Outra característica positiva citada é o torcedor, descrito como sendo “o mais apaixonado do Brasil”. A figura da torcida é central no mundo do futebol. Clubes e jogadores sempre a reverenciam, destacando a importância da sua força motivadora nas arquibancadas, bem como no crescimento do capital econômico dos clubes através da compra de ingressos, produtos oficiais e adesão a programas de sócio torcedor.
Durante a cerimônia de inauguração do EI-NE, o presidente do grupo, Edgar Diniz, também destacou os torcedores em sua fala: “[O Nordeste] é a região mais apaixonada do Brasil por futebol e que é relegada a segundo plano pelos canais nacionais de esporte”.
O discurso do EI-NE deixa claro que, se por um lado os clubes do Nordeste não detêm os capitais político e econômico na mesma medida que clubes “do eixo”, por outro lado levariam vantagem no capital simbólico representado pelos torcedores.
Percebe-se como o EI-NE, ao falar com o torcedor nordestino, ficou atento às discussões que os torcedores da região já faziam a respeito do seu futebol, inclusive na dimensão política na luta por espaço dentro do futebol nacional. Uma parcela desses torcedores já apresentava uma interpretação sobre os motivos do desnível econômico e midiático entre os clubes do nordeste e os de RJ e SP. Essa leitura cria um cenário de dominação, no qual as principais instituições ligadas ao futebol nacional agiriam em favor de clubes daqueles estados, que passaram a ser identificados negativamente por aqueles torcedores como “o eixo”. O EI-NE adotou esse discurso e passou a se apresentar como um parceiro que agiria de maneira oposta à mídia do “eixo”: tendo #OrgulhodoNordeste, dedicaria ao futebol da região o espaço que #ONordesteMerece, contribuindo para um futuro em que possamos ver o #NordesteLivre da “ditadura do eixo Rio-SP”. Em contrapartida, o EI também valorizaria o futebol da região ao destacar seus aspectos positivos, como a sua charmosa competição regional, possuidora de elementos (álbum de figurinhas e bola com nome exclusivo) que só os grandes torneios têm; bem como o capital simbólico das torcidas, um dos mais valorizados dentro do campo do futebol.
Podemos entender esse discurso como uma estratégia de buscar a simpatia de torcedores/telespectadores, além de tentar posicionar-se de maneira afastada de uma postura de mídia que gradativamente vem sendo questionada e criticada por uma parcela de torcedores do Nordeste. É um jogo delicado, no qual o EI-NE busca um meio termo, sem abdicar da cobertura dos times “do eixo” e de competições internacionais.

REFERÊNCIAS
BOURDIEU, Pierre. O poder simbólico.

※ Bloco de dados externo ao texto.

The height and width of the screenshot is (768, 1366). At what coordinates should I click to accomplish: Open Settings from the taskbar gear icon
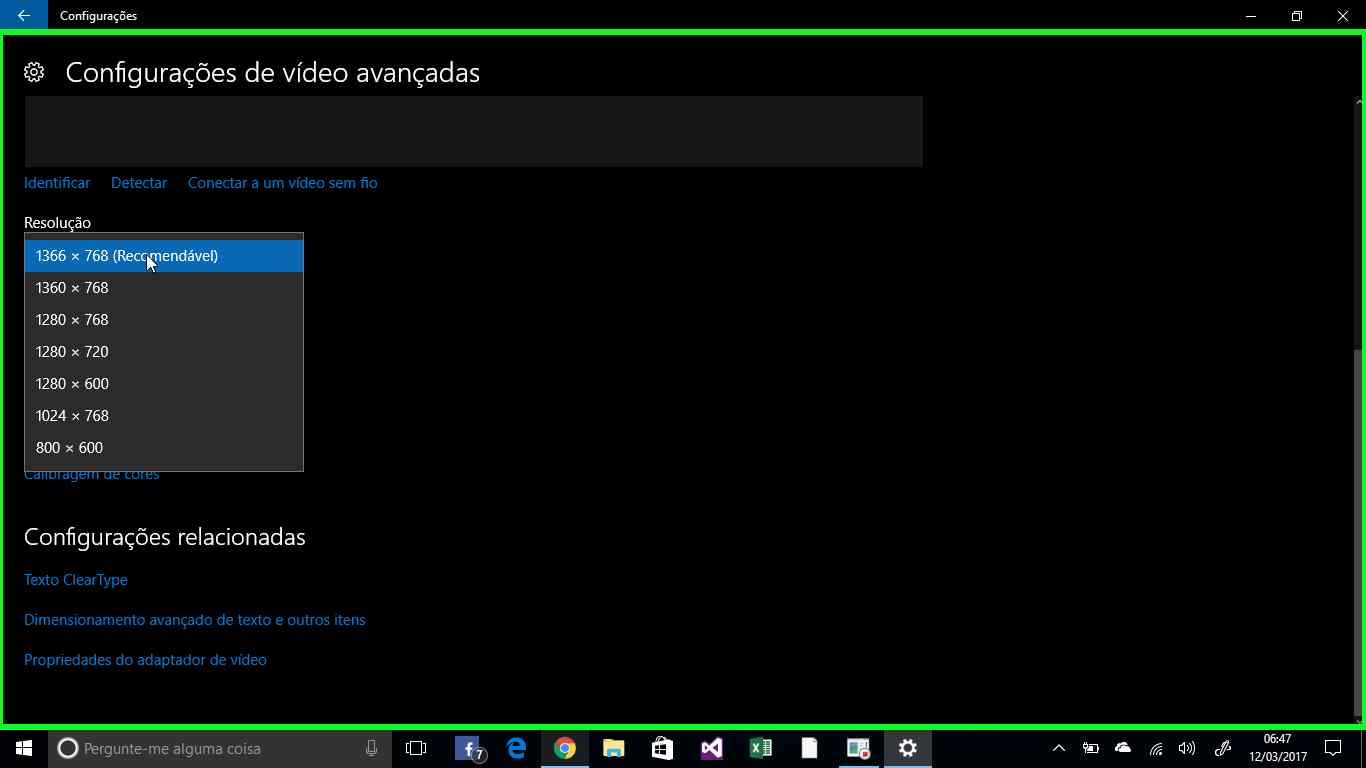pos(906,748)
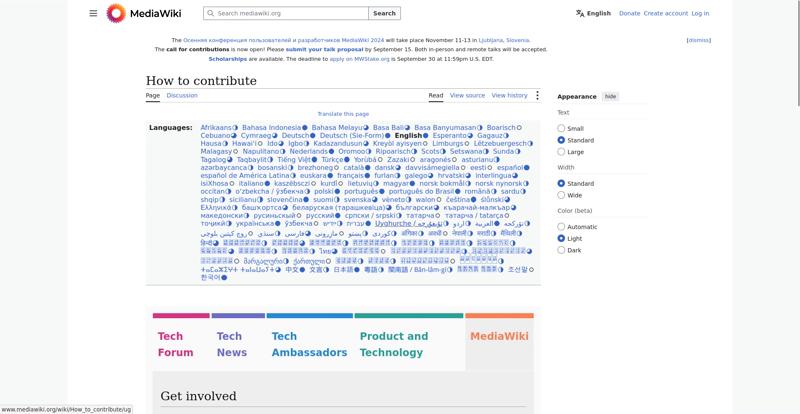800x414 pixels.
Task: Dismiss the conference banner notice
Action: 698,40
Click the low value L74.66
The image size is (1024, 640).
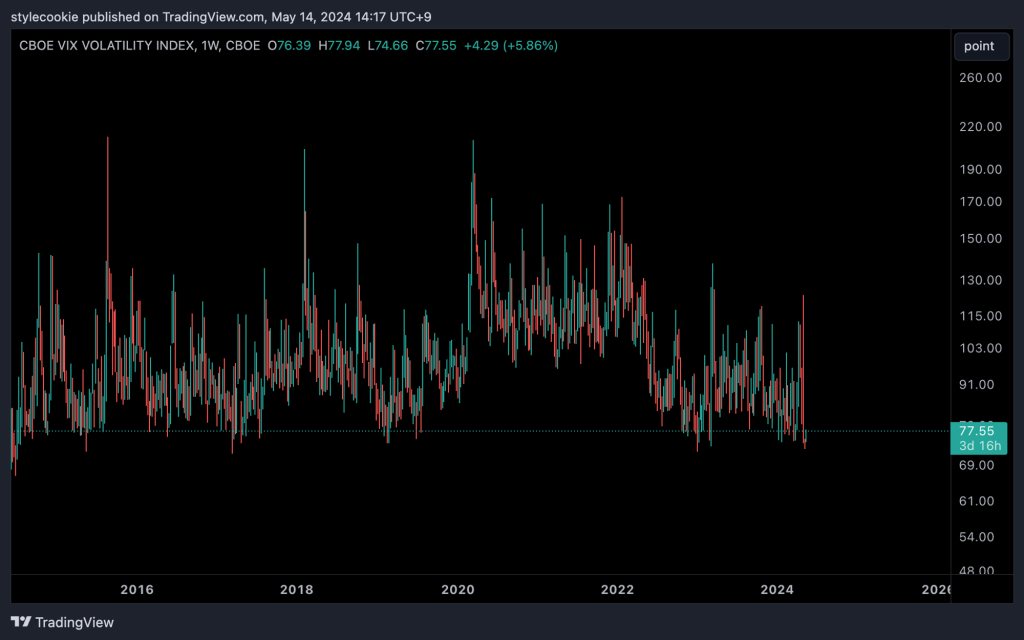pos(386,46)
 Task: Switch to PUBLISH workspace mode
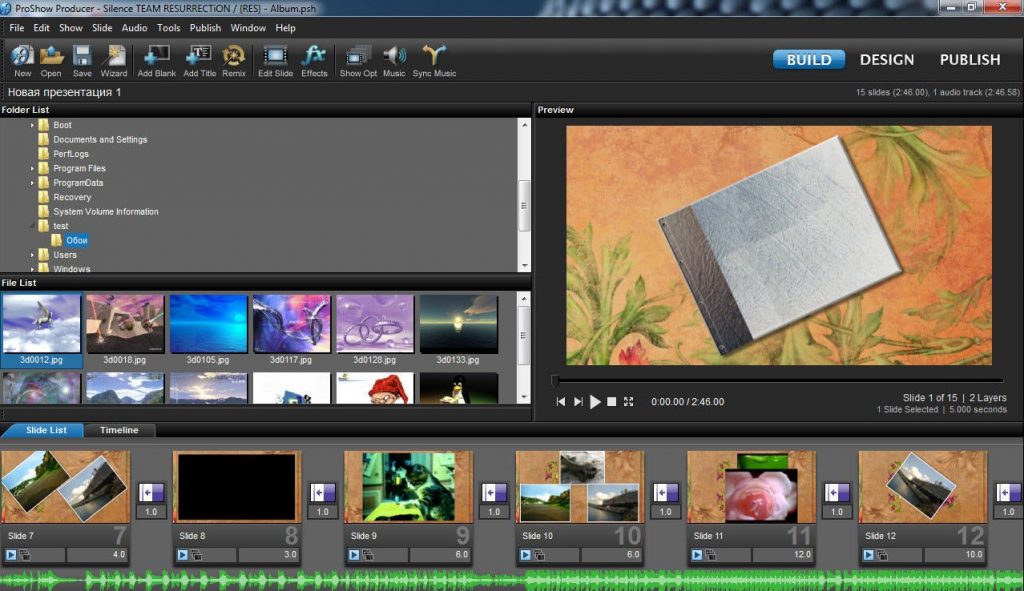969,60
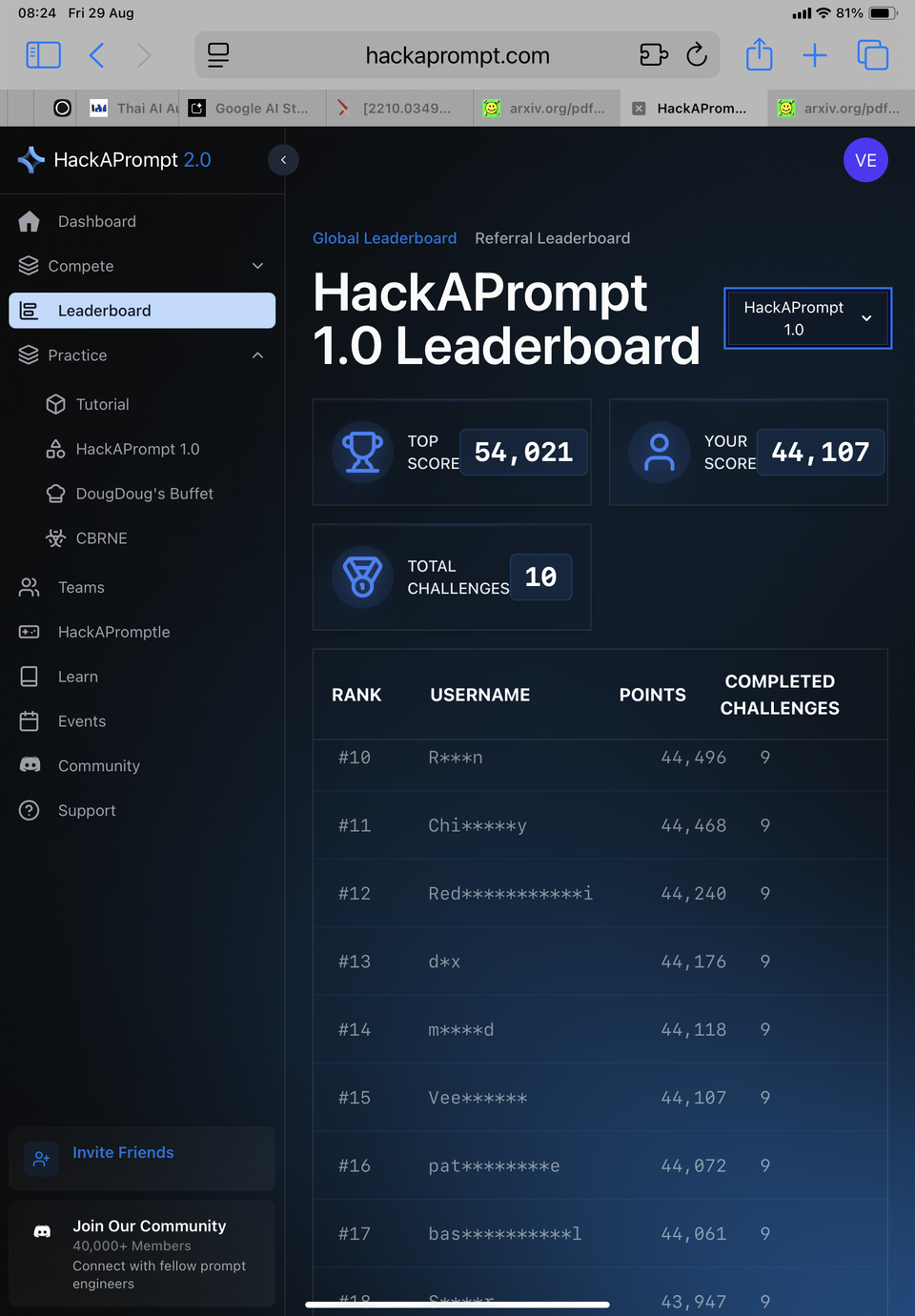
Task: Collapse the sidebar with the arrow toggle
Action: click(283, 160)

Rio de Janeiro: Bertrand Brasil, 2007.
CAMPOS, Flávio de. & TOLEDO, Luiz Henrique de. “O Brasil na arquibancada: notas sobre a sociabilidade torcedora”. Revista USP n. 99, p, 123-138. 2013.
VASCONCELOS, Artur Alves de. Identidade futebolística: os torcedores “mistos” no Nordeste. Dissertação de Mestrado em Sociologia, Centro de Humanidades, Universidade Federal do Ceará, 2011.
VASCONCELOS, Artur Alves de & ABREU, Domingos Sávio. #ONordesteMerece um #NordesteLivre: futebol e identidade regional na TV Esporte Interativo. Inédito.


________________________-
*Mestre e doutorando em Sociologia pela Universidade Federal do Ceará (UFC).
** Doutor em Sociologia pela UFC. Professor Associado da mesma instituição, Departamento de Ciências Sociais.

[1] Chamaremos genericamente os canais Esporte Interativo de “EI”, especificando, quando necessário, uma das emissoras do grupo.
[2] Os dois primeiros slogans são estilizados em formatos de hashtags, palavras-chaves usadas em redes sociais, que possuem uma forquilha como primeiro caractere, seguido de uma ou mais palavras, que não escritas sem espaçamento entre elas.